■ QUOTED PASSAGE ■
↓↓↓

As I reflect on my mental health journey, there is a specific conversation that comes to mind that I had with my therapist at the time. As a caring and nurturing person I struggled to hold accountable those who were harming me. I focus on their inner goodness, their struggles, and their weakness so the hurt could hurt less. I hid behind a shield of understanding that was exhausting. And more importantly the shield was ineffective, I was still being hurt but I just refused to experience it.
I remember my therapist telling me about the concept of two truths coexisting. That I could hold space for understanding while creating space for my own well being. I could accept that someone is behaving in a toxic way due to their traumas, while creating boundaries that save me from emotional abuse. You can hold space for others to heal, and step away when you need space to heal and recharge.
In practice this can look different from person to person and situation to situation. An example that comes to mind is one I have seen in many immigrant POC families and even within the families of my students. Many of the times these communities were focused on survival, so every decision was made with that in mind. So a child might have interest in the arts, but was pushed to pursue a more lucrative career so that they could provide for their family in future. This may have made the child feel that their parents’ love was conditional, and that their parents’ didn’t care about their happiness. Through the 2 truths model, we can actually take the time to acknowledge both perspectives without creating blame. This is vital as many children of immigrants feel guilt when re-evaluating the systems that may have intentionally hurt them. The reframe with the model could very well be “ my parents love me/ they want the best for me and my parents didn’t know how to support me/ they hurt me when they didn’t support my dreams.
Although the reframe might be including the way one was hurt, it still highlights the parents in a positive light. Which for empathic people is a game changer. This mindset allows them to stay connected to their inherent sense of understanding, while giving them the tools to keep themselves safe.
Another instance where I directly used this in my life was around a group of people who I thought would be my ride or die. But as we got older we grew in different directions. So much so that we started to outgrow each other. Whenever around that group of people I would force myself to act as someone I was no longer, to make them comfortable. And the two truths in this situation manifested differently, rather than focusing on them, I ended up focusing on me. The reframe I came up with here was “ As much I love and care about these people, they are no longer good for me. I now acknowledge the traumas holding them back, and accept that I can’t force them to be ready to heal from them. So I can still love and care about them but it will be from afar to protect my peace.”
So next time you find yourself struggling to juggle perspective whether between you and someone else, or even between two conflicting parts within you try applying the concept of two truths. Your understanding shouldn’t cost you your peace. And your compassion doesn’t mean you can’t hold others accountable.

↑↑↑

■ SUPPLIED INFORMATION ■
↓↓↓

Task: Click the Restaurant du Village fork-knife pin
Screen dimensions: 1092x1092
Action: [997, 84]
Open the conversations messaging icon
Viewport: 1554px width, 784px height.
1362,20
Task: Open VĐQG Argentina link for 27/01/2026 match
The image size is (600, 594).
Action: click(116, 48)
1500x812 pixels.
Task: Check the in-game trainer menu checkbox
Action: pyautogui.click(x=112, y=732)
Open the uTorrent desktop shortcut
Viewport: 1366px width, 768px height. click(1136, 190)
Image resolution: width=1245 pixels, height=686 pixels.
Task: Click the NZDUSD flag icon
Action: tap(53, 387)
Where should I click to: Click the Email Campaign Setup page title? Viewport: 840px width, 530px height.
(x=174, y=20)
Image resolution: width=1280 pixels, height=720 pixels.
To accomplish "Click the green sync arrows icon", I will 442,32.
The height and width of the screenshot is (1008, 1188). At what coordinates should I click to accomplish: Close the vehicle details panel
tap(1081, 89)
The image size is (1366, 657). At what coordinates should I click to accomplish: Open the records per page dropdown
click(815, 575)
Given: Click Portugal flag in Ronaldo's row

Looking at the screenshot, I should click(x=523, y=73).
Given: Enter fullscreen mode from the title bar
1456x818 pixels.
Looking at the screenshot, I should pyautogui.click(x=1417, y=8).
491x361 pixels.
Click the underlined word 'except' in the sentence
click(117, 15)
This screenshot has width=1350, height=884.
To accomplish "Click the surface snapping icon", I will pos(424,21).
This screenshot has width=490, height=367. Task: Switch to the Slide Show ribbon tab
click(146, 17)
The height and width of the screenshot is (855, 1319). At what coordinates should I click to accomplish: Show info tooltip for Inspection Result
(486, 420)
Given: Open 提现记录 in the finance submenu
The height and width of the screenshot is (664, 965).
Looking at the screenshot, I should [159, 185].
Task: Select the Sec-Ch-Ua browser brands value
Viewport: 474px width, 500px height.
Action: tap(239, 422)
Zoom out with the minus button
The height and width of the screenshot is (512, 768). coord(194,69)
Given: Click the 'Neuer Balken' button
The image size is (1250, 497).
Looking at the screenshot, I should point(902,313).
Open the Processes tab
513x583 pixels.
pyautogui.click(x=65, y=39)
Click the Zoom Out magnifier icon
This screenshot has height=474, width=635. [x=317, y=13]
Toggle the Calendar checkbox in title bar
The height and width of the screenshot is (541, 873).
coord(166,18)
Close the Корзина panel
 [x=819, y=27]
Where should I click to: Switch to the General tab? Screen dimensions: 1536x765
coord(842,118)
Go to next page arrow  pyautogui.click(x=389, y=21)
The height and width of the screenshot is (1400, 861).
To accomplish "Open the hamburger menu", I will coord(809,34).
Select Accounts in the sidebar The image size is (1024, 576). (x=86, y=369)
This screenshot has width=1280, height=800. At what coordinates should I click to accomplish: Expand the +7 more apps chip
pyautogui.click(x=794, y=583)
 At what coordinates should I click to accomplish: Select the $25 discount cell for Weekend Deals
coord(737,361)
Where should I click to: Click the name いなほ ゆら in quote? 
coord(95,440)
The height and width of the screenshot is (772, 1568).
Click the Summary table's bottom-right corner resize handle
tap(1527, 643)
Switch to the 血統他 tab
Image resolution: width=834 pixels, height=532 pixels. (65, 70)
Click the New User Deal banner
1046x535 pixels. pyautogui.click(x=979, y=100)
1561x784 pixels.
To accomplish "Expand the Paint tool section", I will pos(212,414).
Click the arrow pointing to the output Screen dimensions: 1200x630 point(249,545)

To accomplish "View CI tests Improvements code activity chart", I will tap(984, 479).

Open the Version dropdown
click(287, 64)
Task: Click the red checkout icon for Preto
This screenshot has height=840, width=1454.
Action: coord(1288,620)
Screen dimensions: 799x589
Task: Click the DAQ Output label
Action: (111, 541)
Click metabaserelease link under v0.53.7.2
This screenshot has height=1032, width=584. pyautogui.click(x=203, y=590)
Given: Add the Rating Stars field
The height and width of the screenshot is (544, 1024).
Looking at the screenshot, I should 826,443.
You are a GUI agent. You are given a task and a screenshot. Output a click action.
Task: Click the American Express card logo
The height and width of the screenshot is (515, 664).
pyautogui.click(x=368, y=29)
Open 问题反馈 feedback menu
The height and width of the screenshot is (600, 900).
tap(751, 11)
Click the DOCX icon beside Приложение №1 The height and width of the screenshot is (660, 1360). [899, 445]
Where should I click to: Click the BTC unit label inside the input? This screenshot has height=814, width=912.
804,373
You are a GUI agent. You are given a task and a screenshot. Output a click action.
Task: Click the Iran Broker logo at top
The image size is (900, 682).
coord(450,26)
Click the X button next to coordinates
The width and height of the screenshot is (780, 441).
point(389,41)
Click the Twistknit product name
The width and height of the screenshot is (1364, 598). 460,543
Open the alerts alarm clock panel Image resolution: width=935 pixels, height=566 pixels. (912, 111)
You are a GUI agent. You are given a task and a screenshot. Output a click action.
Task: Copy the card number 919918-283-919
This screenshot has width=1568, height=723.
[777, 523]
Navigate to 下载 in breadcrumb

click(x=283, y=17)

↑↑↑

■ ASSIGNMENT ■
In the essay on two truths, why were decisions in many immigrant POC families made the way they were?

■ RESULT OF THE TASK ■
These communities were focused on survival, so every decision was made with survival in mind.